## 文書の抜粋:
まずEメールで攻撃を仕掛けるには、大きなシステムリソースや高度な専門知識は必要としません。
成功率を上げている要因の一つは環境変化。特に近年、Microsoft 365やG Suiteに代表されるクラウド型のメールが浸透し、いろいろな環境とデバイスから使われるようになった結果、システム面でも運用面でも“隙”が生ずるリスクが高まってきたのです。
一般企業や団体が特に警戒すべき点は、先鋭的な攻撃メールの増加です。一例を挙げると、標的型の攻撃メール。警察庁は定期的にサイバー犯罪の状況を公開していますが、最新版(令和2年10月1日発表)でも特記事項の一つに挙げているのが、標的型メール攻撃の実態です。
標的型メール攻撃の件数の推移
出典:「令和2年上半期におけるサイバー空間をめぐる脅威の情勢等について」(警察庁)
https://www.npa.go.jp/publications/statistics/cybersecurity/data/R02_kami_cyber_jousei.pdf
直近の上半期は3,978件。この数字は警察や企業などが、サイバー攻撃の情報共有を目的として設置した「サイバーインテリジェンス情報共有ネットワーク」を通じて把握したものですから、表面化していない脅威、ビジネス空間に散在する攻撃メールの実数は、ぼう大なものと推測できます。
最大の不安要素は人の介在
標的型攻撃メールに限らず、ビジネスメール詐欺(BEC)やフィッシングなど、Eメールを起点とする攻撃が鎮静化しない理由は、必ず人間が介在することです。特にターゲットの内情を調べ上げて行動を起こす標的型攻撃やBECは、訓練を受けた人でも添付ファイルを開いたり、偽の振込先に送金したりする被害はなかなか根絶できません。
2020年の初夏には、全国紙で多くの詐欺事件を扱いフィッシングの手口も熟知していた記者が、大手通販サイトを名乗る詐欺メールに騙されて個人情報を入力してしまい、クレジットカードを不正利用された事件も報じられていました。

## 元データ:
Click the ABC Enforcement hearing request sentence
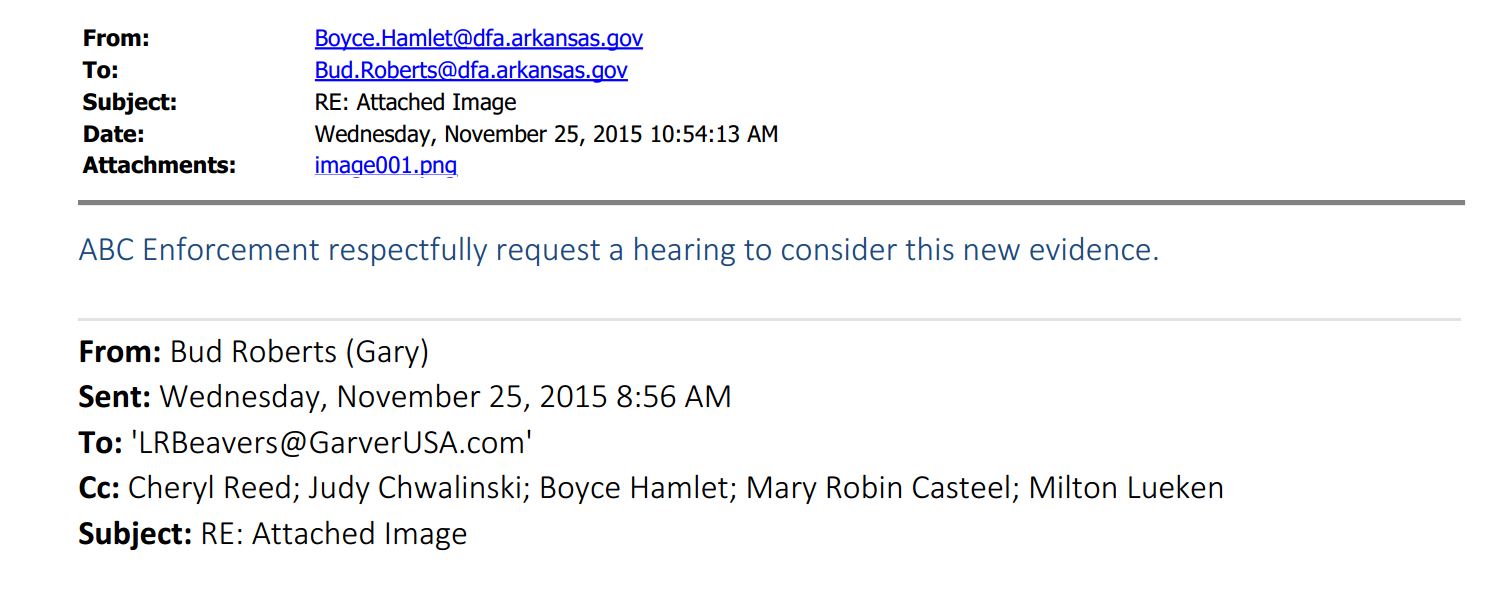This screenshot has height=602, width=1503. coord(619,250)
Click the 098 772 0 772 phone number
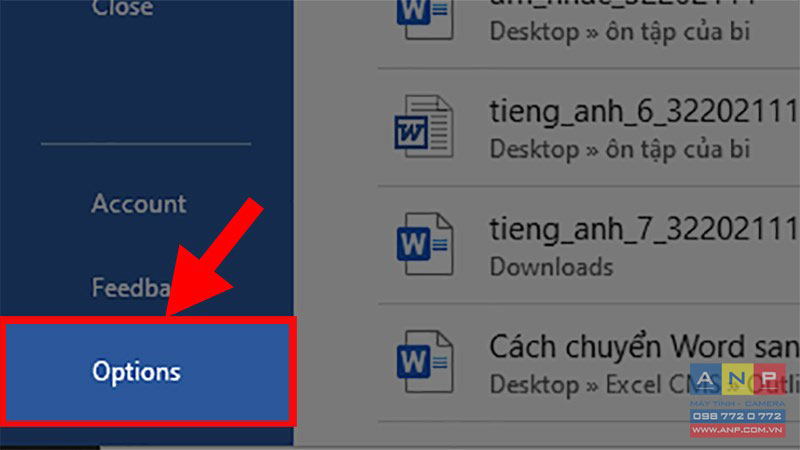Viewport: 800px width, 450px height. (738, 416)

* * *

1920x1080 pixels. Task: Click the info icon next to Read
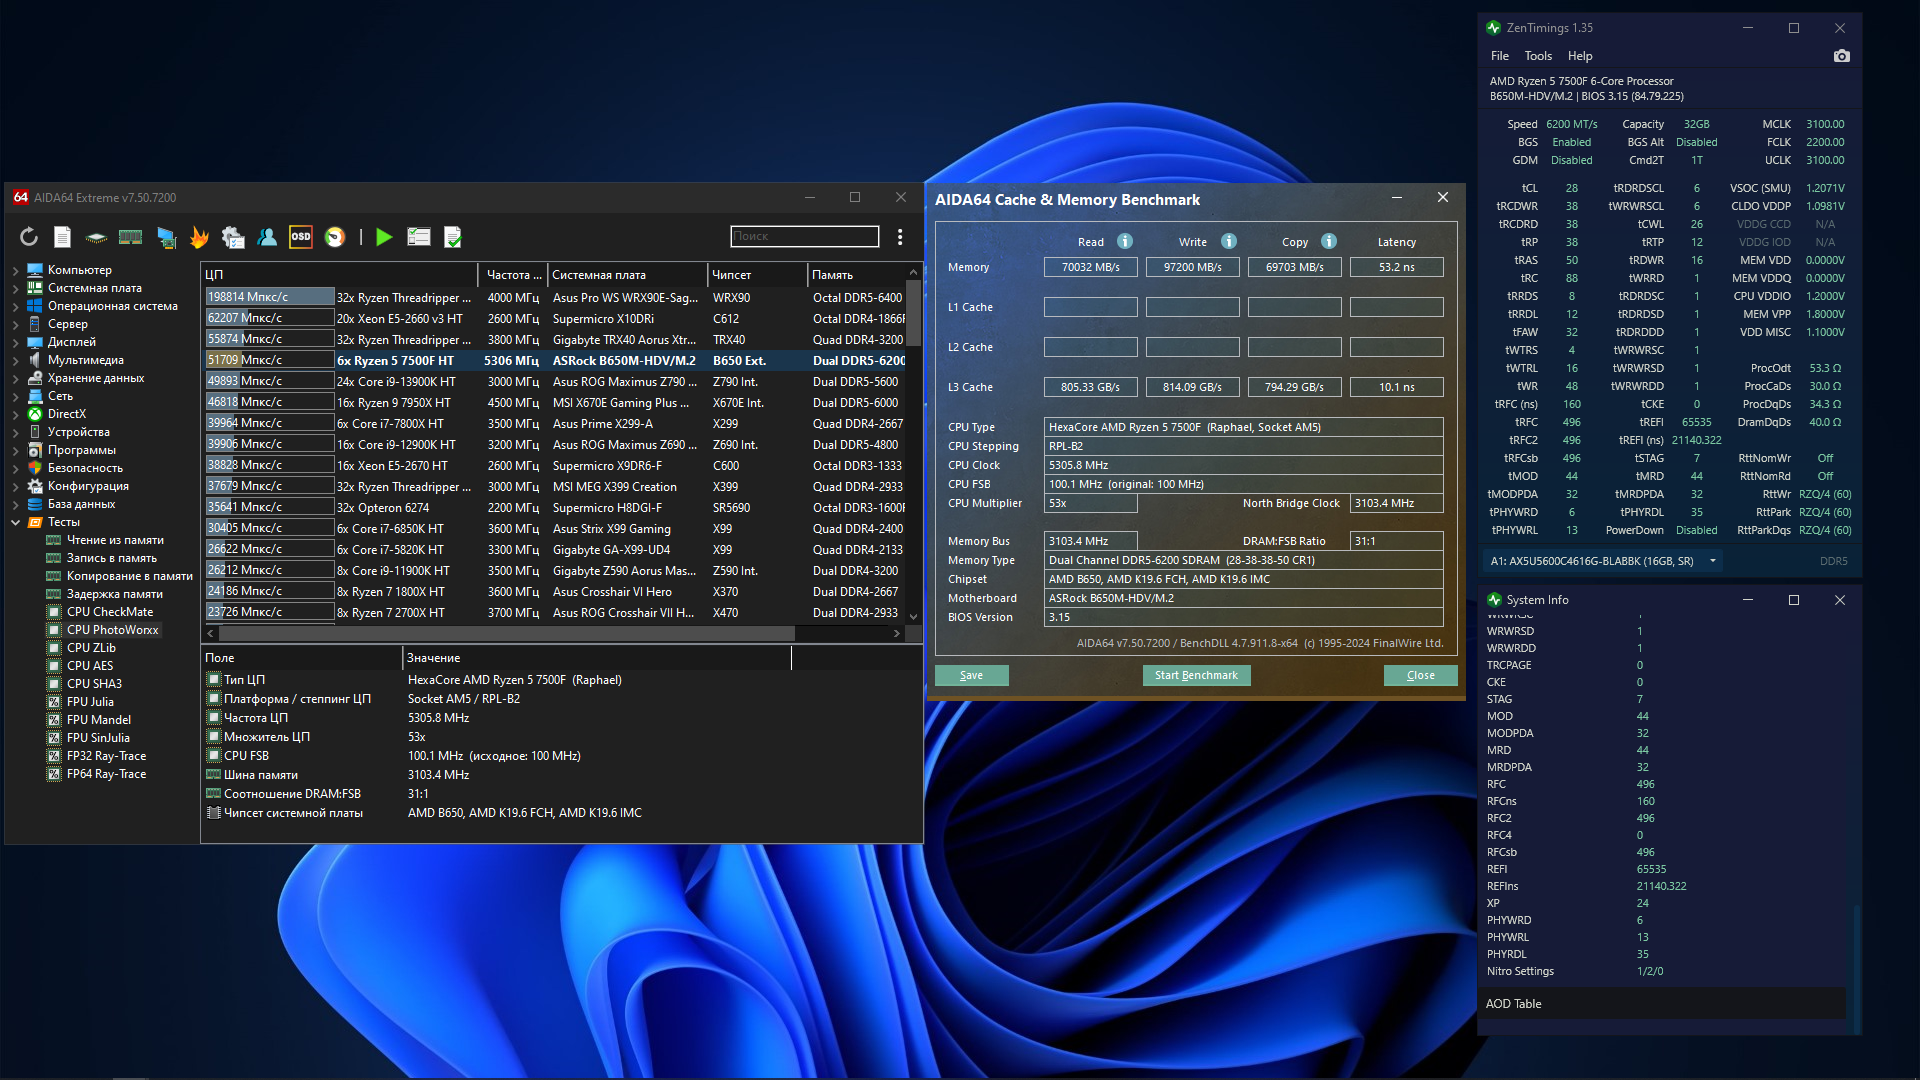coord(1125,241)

--

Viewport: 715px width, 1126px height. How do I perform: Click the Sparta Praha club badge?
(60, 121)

## 作業内容:
[a] 文書の抜粋によると、直近の上半期の標的型メール攻撃の件数は何件か。
[b] 次の各文が文書の抜粋の内容と合っているかを「はい」か「いいえ」で答え、判断の根拠となる箇所をそのまま引用せよ。(i) Eメールで攻撃を仕掛けるには高度な専門知識が必要である。(ii) 警察庁の最新版は令和2年10月1日に発表された。(iii) 記者は大手通販サイトを名乗る詐欺メールに騙された。
[c] 文書の抜粋では、攻撃メールの実数がぼう大だと推測できる理由をどう説明しているか。1〜3文で述べよ。
答えは文書の抜粋の記述だけをもとに出すこと。

## 解答一覧:
[a] 3,978件。

[b]
(i) いいえ。「大きなシステムリソースや高度な専門知識は必要としません」
(ii) はい。「最新版(令和2年10月1日発表)」
(iii) はい。「大手通販サイトを名乗る詐欺メールに騙されて」

[c] 3,978件という数字は、警察や企業などがサイバー攻撃の情報共有のために設置した「サイバーインテリジェンス情報共有ネットワーク」を通じて把握したものである。そのため、表面化していない脅威やビジネス空間に散在する攻撃メールを含めた実数は、ぼう大なものと推測できるとしている。